■ **Entries taken from a collection**:
- - -

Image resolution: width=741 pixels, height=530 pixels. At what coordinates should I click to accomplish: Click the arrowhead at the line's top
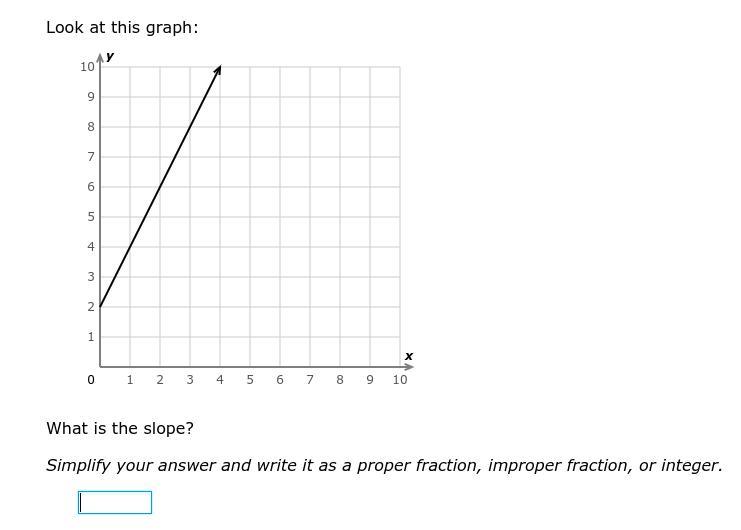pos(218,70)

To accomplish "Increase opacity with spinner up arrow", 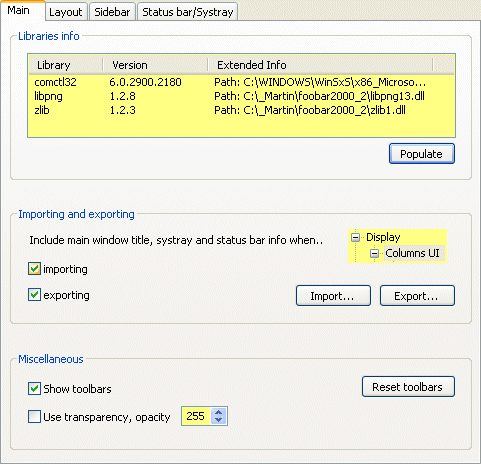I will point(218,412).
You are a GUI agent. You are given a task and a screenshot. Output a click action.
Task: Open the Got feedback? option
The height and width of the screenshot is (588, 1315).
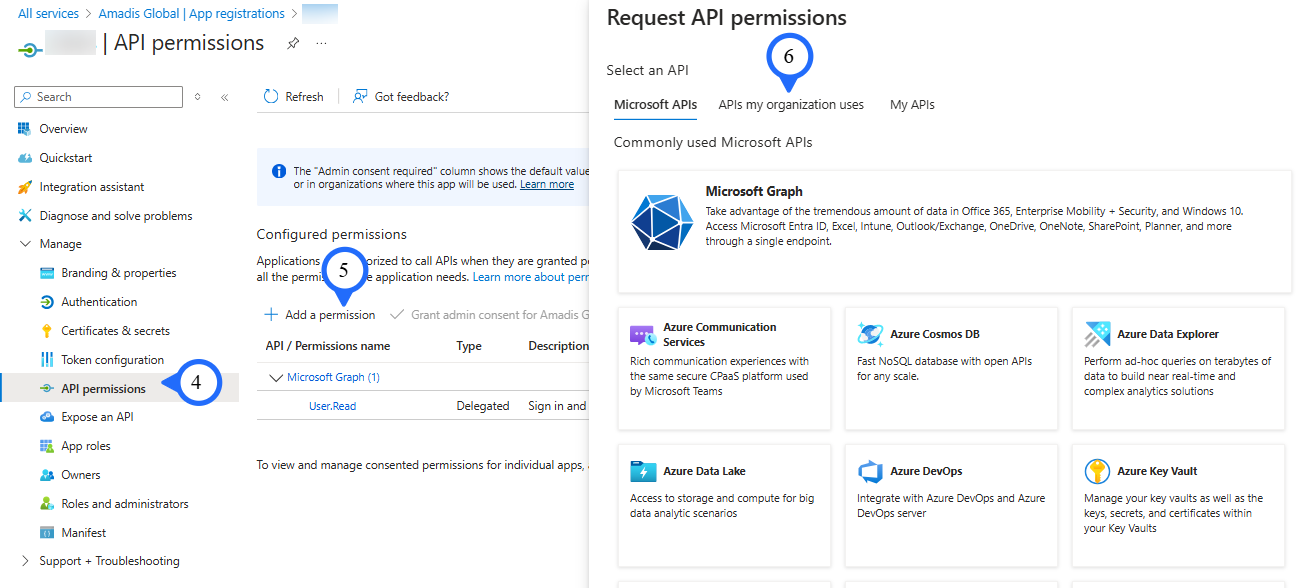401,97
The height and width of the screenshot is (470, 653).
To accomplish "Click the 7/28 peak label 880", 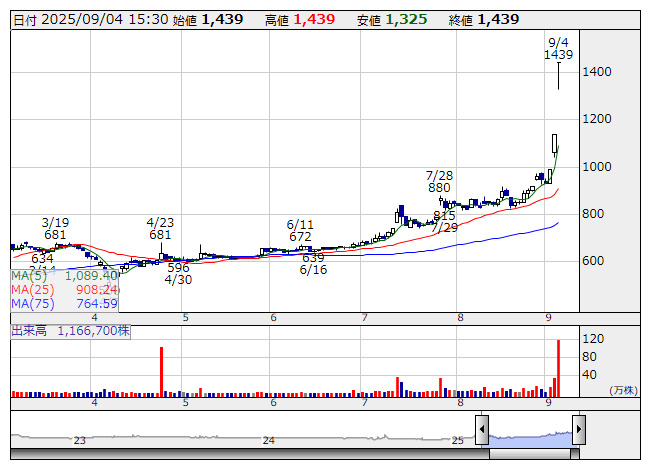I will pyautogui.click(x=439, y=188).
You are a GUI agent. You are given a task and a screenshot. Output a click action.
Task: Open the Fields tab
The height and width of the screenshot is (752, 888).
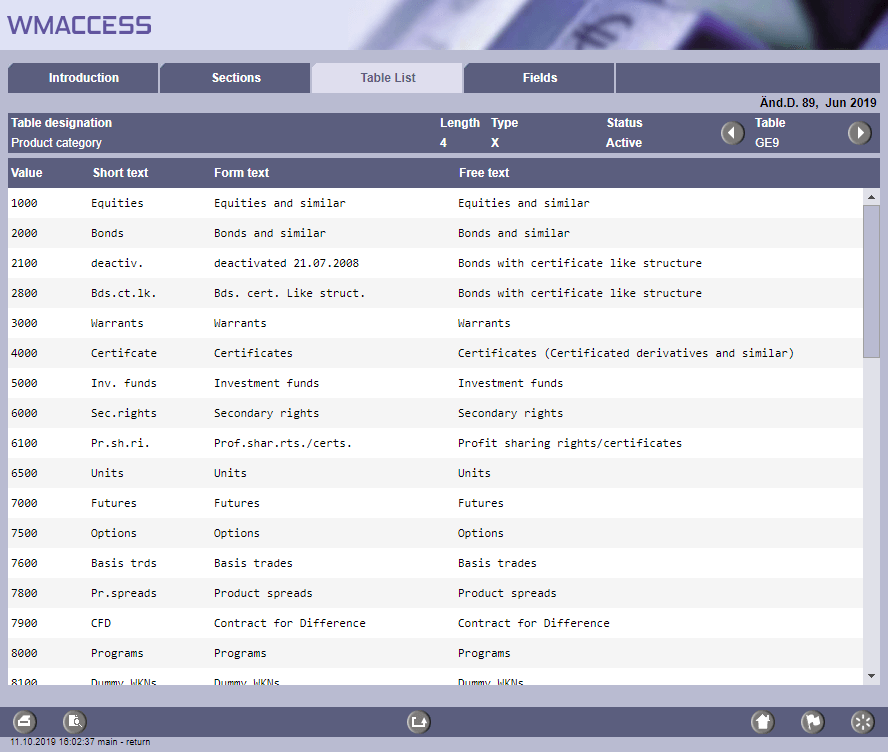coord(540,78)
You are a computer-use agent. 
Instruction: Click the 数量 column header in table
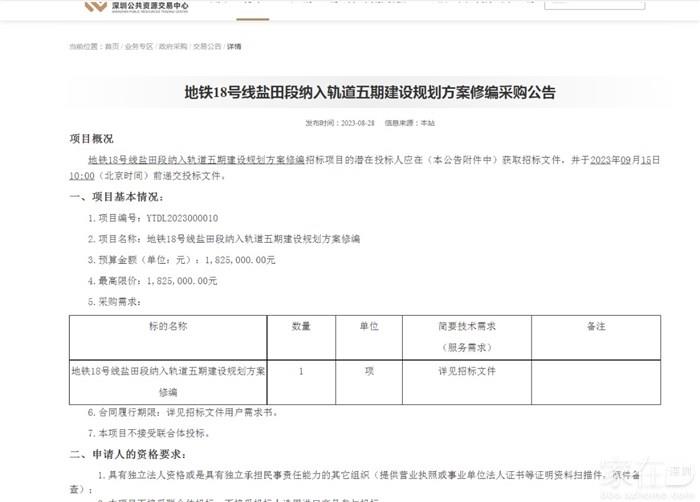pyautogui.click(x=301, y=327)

- - -

■ **What this task involves**:
Only the lines from the one holding "Instruction: Click the" to the last line of the entries above should be printed, exactly as they appear and with no pictures.

■ **Answer to this problem**:
Instruction: Click the 数量 column header in table
pyautogui.click(x=301, y=327)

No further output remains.